Start of DATA PROVIDED

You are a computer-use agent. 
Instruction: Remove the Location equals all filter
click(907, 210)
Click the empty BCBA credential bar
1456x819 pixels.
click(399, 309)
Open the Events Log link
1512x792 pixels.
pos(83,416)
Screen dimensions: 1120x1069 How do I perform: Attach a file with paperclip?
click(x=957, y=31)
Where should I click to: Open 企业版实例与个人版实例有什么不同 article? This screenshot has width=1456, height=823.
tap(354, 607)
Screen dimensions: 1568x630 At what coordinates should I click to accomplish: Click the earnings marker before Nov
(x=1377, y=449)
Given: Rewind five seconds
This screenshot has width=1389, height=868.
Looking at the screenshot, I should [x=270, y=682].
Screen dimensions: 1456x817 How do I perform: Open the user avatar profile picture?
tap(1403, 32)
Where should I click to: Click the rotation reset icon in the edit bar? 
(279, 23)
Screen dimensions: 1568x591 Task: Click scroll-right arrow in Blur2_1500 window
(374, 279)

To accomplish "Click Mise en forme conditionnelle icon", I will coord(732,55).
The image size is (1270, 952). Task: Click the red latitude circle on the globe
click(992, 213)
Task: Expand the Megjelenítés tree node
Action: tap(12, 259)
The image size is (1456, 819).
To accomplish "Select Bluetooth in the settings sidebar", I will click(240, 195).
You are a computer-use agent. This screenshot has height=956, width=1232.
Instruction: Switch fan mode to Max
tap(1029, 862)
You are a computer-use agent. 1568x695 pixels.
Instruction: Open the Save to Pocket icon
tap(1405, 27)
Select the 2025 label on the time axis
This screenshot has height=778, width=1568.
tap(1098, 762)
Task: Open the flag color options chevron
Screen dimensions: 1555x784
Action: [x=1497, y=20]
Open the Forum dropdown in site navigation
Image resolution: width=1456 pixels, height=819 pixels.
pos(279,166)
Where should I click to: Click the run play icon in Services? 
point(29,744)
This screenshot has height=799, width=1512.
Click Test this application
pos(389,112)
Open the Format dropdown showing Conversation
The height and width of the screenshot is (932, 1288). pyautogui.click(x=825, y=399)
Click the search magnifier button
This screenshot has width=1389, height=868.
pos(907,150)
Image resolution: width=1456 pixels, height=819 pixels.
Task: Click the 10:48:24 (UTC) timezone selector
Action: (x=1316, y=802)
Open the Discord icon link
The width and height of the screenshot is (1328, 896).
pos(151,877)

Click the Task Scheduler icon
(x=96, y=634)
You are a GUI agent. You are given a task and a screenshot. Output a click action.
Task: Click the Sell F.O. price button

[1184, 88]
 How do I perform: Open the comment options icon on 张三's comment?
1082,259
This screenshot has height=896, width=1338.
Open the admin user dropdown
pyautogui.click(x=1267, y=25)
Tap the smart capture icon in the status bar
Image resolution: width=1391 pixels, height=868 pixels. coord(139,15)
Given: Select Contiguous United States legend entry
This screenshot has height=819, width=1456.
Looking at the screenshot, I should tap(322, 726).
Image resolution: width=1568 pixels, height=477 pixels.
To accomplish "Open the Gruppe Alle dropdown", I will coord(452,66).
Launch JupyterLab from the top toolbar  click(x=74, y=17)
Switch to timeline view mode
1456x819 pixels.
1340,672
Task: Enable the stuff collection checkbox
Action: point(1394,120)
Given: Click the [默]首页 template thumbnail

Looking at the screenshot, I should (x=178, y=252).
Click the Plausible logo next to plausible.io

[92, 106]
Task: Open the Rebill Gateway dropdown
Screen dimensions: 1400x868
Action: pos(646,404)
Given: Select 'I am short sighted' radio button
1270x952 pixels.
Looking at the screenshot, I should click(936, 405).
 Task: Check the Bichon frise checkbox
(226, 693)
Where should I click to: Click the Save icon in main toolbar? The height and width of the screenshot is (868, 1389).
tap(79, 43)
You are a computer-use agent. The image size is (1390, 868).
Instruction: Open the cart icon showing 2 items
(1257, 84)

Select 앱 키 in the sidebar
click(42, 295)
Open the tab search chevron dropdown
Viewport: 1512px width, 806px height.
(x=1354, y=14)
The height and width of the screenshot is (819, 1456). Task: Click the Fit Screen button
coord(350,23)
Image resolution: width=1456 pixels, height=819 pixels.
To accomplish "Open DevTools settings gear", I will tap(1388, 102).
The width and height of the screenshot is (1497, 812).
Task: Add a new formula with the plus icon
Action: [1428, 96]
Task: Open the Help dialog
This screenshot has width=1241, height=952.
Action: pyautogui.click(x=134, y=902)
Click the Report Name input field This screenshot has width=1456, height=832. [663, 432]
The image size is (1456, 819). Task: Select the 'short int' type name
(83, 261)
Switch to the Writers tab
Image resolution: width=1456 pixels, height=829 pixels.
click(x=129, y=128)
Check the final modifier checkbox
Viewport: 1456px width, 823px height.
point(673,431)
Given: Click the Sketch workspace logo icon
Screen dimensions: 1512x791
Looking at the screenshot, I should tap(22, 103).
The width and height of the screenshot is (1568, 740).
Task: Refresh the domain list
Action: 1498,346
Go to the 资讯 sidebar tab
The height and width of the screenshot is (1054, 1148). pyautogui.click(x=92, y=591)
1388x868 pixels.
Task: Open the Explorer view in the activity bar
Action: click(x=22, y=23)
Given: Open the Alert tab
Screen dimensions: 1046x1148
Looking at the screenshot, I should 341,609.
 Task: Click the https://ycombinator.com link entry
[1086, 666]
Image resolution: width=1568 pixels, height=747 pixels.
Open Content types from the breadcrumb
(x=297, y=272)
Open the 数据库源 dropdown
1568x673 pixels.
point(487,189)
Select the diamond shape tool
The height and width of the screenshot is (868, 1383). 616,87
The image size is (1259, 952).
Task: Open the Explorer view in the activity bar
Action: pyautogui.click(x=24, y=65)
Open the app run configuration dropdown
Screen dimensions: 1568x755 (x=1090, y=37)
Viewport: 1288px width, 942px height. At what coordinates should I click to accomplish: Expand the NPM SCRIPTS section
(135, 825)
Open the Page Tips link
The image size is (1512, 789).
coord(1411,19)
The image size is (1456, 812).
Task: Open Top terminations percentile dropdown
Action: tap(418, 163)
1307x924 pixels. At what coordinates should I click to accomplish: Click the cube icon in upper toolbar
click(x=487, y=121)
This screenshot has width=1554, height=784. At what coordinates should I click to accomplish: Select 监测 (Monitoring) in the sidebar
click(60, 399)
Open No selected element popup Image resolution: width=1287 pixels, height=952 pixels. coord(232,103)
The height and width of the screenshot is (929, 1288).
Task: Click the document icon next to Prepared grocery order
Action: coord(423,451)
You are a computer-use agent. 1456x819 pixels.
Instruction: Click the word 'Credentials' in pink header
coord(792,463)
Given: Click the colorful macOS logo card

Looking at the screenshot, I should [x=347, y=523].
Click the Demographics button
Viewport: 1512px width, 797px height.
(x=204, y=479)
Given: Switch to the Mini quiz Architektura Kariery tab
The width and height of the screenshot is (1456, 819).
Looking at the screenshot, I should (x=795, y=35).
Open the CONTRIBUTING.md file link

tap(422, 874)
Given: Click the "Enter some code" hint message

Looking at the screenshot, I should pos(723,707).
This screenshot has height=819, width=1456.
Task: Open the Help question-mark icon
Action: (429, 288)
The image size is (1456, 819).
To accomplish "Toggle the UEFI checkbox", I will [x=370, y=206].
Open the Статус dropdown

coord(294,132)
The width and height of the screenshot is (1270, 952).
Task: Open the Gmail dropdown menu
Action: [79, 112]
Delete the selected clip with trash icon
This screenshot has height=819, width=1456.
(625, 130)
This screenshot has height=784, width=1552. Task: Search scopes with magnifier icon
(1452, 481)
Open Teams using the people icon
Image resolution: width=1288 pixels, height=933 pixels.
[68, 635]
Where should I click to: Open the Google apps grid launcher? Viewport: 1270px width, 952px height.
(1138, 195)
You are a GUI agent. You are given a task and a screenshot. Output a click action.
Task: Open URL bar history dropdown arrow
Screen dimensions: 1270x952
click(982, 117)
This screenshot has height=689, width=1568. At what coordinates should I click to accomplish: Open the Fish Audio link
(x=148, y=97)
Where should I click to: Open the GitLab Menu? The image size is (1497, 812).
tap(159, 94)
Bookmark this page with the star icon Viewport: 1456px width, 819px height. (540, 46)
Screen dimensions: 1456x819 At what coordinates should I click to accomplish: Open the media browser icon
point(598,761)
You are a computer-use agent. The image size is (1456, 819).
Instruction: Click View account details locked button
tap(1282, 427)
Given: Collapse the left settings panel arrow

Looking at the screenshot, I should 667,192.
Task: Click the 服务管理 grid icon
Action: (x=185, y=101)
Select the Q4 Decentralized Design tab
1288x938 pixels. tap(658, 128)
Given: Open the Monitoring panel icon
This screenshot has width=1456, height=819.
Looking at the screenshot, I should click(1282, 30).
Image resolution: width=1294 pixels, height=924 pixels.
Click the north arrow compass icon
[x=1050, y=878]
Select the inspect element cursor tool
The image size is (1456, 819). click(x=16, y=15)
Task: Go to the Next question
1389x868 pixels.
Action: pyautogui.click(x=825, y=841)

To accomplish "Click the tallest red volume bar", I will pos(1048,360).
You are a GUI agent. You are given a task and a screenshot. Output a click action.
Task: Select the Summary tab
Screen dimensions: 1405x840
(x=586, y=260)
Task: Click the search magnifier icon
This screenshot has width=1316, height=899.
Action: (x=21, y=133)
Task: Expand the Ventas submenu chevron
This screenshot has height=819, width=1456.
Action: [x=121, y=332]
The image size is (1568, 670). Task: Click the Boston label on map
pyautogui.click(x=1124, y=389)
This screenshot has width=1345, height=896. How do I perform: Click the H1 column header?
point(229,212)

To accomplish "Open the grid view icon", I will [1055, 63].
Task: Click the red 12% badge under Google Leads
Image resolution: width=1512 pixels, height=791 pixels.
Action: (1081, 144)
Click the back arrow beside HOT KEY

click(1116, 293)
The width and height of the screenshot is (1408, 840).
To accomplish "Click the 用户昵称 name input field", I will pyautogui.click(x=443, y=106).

End of DATA PROVIDED

**TASK DIRECTIONS:**
Restate exactly the records above from their first line through the line that holds "You are a computer-use agent. This", please, including both and leaving out all others.

**EXERCISE RESULT:**
You are a computer-use agent. 
Instruction: Remove the Location equals all filter
click(907, 210)
Click the empty BCBA credential bar
1456x819 pixels.
click(399, 309)
Open the Events Log link
1512x792 pixels.
pos(83,416)
Screen dimensions: 1120x1069 How do I perform: Attach a file with paperclip?
click(x=957, y=31)
Where should I click to: Open 企业版实例与个人版实例有什么不同 article? This screenshot has width=1456, height=823.
tap(354, 607)
Screen dimensions: 1568x630 At what coordinates should I click to accomplish: Click the earnings marker before Nov
(x=1377, y=449)
Given: Rewind five seconds
This screenshot has width=1389, height=868.
Looking at the screenshot, I should [x=270, y=682].
Screen dimensions: 1456x817 How do I perform: Open the user avatar profile picture?
tap(1403, 32)
Where should I click to: Click the rotation reset icon in the edit bar? 
(279, 23)
Screen dimensions: 1568x591 Task: Click scroll-right arrow in Blur2_1500 window
(374, 279)

To accomplish "Click Mise en forme conditionnelle icon", I will coord(732,55).
The image size is (1270, 952). Task: Click the red latitude circle on the globe
click(992, 213)
Task: Expand the Megjelenítés tree node
Action: tap(12, 259)
The image size is (1456, 819).
To accomplish "Select Bluetooth in the settings sidebar", I will click(240, 195).
You are a computer-use agent. This screenshot has height=956, width=1232.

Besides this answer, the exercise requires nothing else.